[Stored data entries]
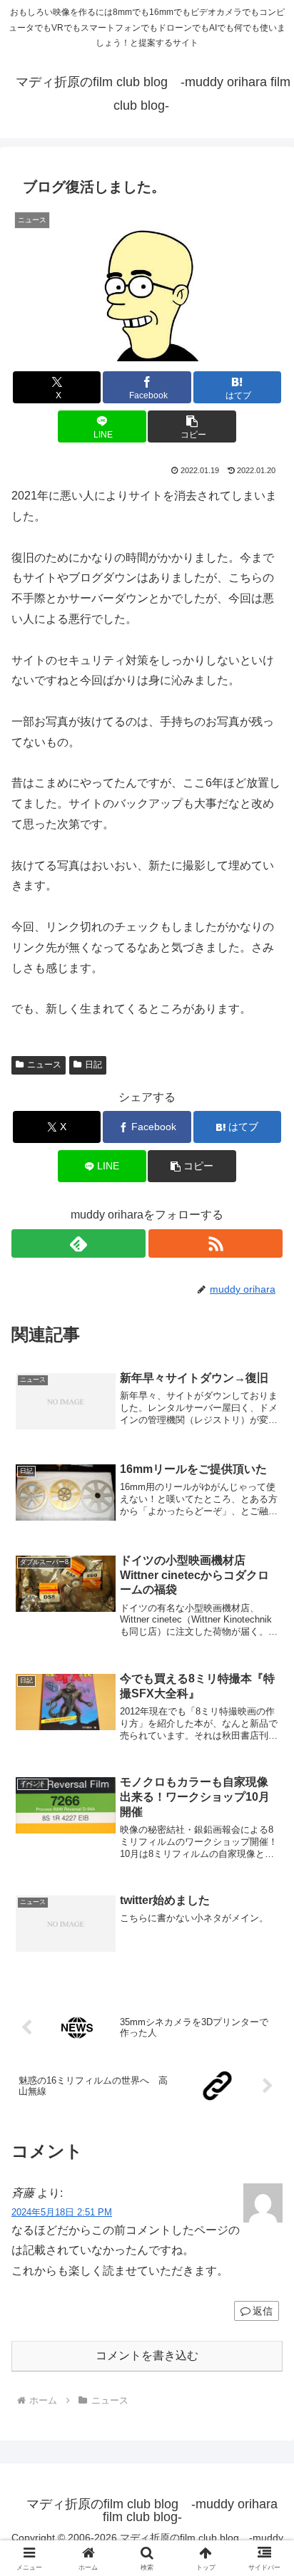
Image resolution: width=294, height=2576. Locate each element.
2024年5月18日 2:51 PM (61, 2212)
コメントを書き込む (147, 2355)
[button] (192, 426)
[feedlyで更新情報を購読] (78, 1243)
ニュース (44, 1065)
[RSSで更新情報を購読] (215, 1243)
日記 (93, 1065)
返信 (263, 2311)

* Work instructions: Would you copy out the data exactly, leaving every picture out?

* Written response:
Image resolution: width=294, height=2576. Locate each element.
2024年5月18日 2:51 PM (61, 2212)
コメントを書き込む (147, 2355)
[button] (192, 426)
[feedlyで更新情報を購読] (78, 1243)
ニュース (44, 1065)
[RSSで更新情報を購読] (215, 1243)
日記 (93, 1065)
返信 (263, 2311)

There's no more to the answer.